Le bénéfice était également particulièrement marqué chez le sous-groupe de patients polyartériels, définis par une AOMI ou un AVC, associé à un antécédent documenté d’infarctus du myocarde, où la réduction du critère principal était de 22,7 % en faveur du clopidogrel. Les autres sous-groupes qui ont particulièrement bénéficié de l’usage du clopidogrel en monothérapie sont les patients diabétiques – et ce d’autant que leur diabète est sévère -, et les patients insuffisants rénaux.
PERSPECTIVES
Concernant les patients en prévention secondaire, il semble indispensable d’affiner les stratégies thérapeutiques sur la base des données récentes, en étant attentif aux profils des patients (atteinte polyartérielle, présence d’un diabète ou d’une insuffisance rénale).

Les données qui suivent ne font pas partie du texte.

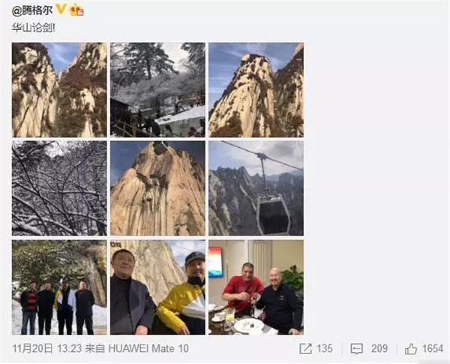The image size is (450, 364).
Task: Click the comment speech bubble icon
Action: coord(357,349)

Les études de résistance aux antiagrégants plaquettaires doivent nous permettre de définir quel sera le test de référence en pratique clinique pour parler de résistance, de confirmer ou infirmer les données récentes sur la pharmacogénomique, et de définir une stratégie optimale, permettant de réduire les événements CV ischémiques sans majorer les hémorragies graves.
On se dirige donc vers « un menu à la carte » qui devrait permettre d’améliorer le pronostic des patients athérothrombotiques.
Pour la prévention primaire, des études chez les patients à risque CV élevé utilisant des thiénopyridines sont nécessaires compte tenu des résultats contrastés voire décevants obtenus avec l’aspirine.